Aunque Ángel Fernández ha sido un notable cronista de radio, su verdadero sello surgió en la televisión, donde hay mayor espacio para la imaginación. Cuando el espectador ve la acción ya no hace falta decir que un fortísimo defensa alemán avanza a velocidad, basta la metáfora: "Hans Peter Brigel, que en alemán quiere decir: Ferrocarriles Nacionales de Alemania." Cristóbal Ortega debuta con el América: "¡América descubrió a Cristóbal!"
Además de la imaginería y los juegos de palabras Ángel Fernández busca nudos dramáticos para potenciar la narración. Un delantero se escapa a profundidad y Ángel Fernández recurre a palabras emblemáticas: "Pique... freno... amague... ¡¡¡FOGONAZO CEGADOR!!!... (((((¡¡¡Enorme BANG!!!))))), ¡sobre un trazo versallesco de Ubirajara, el Hijo del General no perdona y horada la portería del Cruz Azul con un gol de excepcional coraje!, ¡la Pandilla no se rinde! ¡Goooooooooooool!", hasta que llega la repetición y la voz de Ángel recrea la jugada con emoción delirante: "¡Qué manera de cucharear el envío de Ubirajara, de destroncar al Confesor Cornero, de jalar el gatillo cuando ya Supermán Marín achicaba el ángulo, kriptonita pura!... ¡¡el Hijo del Coronel manda al Confesor al Concilio de Trento!!... esto es ¡el juego del hombre!"
Los niños lo imitaban con una cuchara a manera de micrófono, los futbolistas de todos los estratos, del Tornero de los Barrios a la Liga Española, hablaban su idioma, los radios de transistores eran golosamente escuchados en pleno estadio: el partido se desdoblaba en otro, inventado por Ángel Fernández.
Desde 1983 Ángel Fernández no narra un partido de televisión. Televisa consideró su cambio al Canal 13 como "alta traición" y el 13 no le ha ofrecido un nuevo contrato. En 1986 volvió al radio para cubrir el Campeonato Mundial.
No muy lejos del Estadio Azteca, en Tulyehualco, Ángel Fernández vive sus años de silencio. Lo espero en su sala un martes en la mañana. Me entretengo viendo un afgano de peluche de metro y medio de estatura y un retrato al óleo donde Ángel parece pegar un alarido como una versión moderna del fabuloso Sténtor, que atraviesa La Ilíada lanzando un grito superior al de cincuenta hombres.
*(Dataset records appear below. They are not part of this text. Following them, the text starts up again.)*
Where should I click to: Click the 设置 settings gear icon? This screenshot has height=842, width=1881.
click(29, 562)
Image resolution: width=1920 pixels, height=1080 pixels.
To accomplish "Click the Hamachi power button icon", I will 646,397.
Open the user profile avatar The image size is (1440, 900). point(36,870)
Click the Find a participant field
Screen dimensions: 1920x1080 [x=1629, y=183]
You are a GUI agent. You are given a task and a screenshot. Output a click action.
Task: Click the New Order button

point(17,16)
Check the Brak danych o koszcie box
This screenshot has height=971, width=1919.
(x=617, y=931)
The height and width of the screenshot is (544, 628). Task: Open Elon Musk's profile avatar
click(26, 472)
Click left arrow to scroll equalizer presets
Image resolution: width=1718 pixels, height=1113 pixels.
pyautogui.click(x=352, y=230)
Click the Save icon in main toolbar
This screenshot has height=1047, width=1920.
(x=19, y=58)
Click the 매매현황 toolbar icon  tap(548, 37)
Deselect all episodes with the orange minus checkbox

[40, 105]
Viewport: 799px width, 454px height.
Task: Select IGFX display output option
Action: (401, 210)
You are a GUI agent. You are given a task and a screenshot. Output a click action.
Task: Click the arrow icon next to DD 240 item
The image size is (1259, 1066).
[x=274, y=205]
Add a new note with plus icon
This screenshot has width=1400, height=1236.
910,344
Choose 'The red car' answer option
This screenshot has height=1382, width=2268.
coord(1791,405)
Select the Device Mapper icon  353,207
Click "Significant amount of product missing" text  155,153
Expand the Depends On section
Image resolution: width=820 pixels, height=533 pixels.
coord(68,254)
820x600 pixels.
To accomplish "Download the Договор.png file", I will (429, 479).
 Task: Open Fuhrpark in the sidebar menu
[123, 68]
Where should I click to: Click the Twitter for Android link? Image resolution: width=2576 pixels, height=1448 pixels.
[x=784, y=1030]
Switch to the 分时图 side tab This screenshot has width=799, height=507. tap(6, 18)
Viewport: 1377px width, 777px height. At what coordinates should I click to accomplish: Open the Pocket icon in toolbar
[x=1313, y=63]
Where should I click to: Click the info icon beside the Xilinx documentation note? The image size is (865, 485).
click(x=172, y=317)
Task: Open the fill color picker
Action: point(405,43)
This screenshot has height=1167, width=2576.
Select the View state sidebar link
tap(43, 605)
Desde la cocina, un radio difunde música ranchera.
—¡Bajen ese radio!
Aun en persona, la voz de Ángel parece transmitida desde algún sitio; no pierde el timbre del micrófono; Sténtor en XEWTV, el homérico pulmón que gritaba las hazañas de los héroes.
Arde el Asturias
Además del retrato del locutor, hay otro cuadro significativo: los tres hijos menores de Ángel Fernández vestidos como infantes de palacio; uno sostiene un sombrero de tres picos, otro un papalote y el tercero está sentado en un caballito de palo.
El óleo tiene extrañas huellas esféricas. "Son balonazos", me explica su hijo Ari, "de chicos no sabíamos que era una obra de arte y lo usábamos de portería".
Ángel Fernández se sienta en la cabecera de la mesa, lleva puesta una gorra de beisbolista que dice "Colorado", camisa azul celeste, pantalones blancos con rayas rojas y azules, calcetines blancos, zapatos negros de charol. Debe tener unos sesenta años ("nací un 2 de agosto de hace como mil lunas"), pero no aparenta más de cincuenta. Se sirve huevos revueltos con salsa roja. Desvío la vista de su gorra al Sagrado Corazón que preside el comedor.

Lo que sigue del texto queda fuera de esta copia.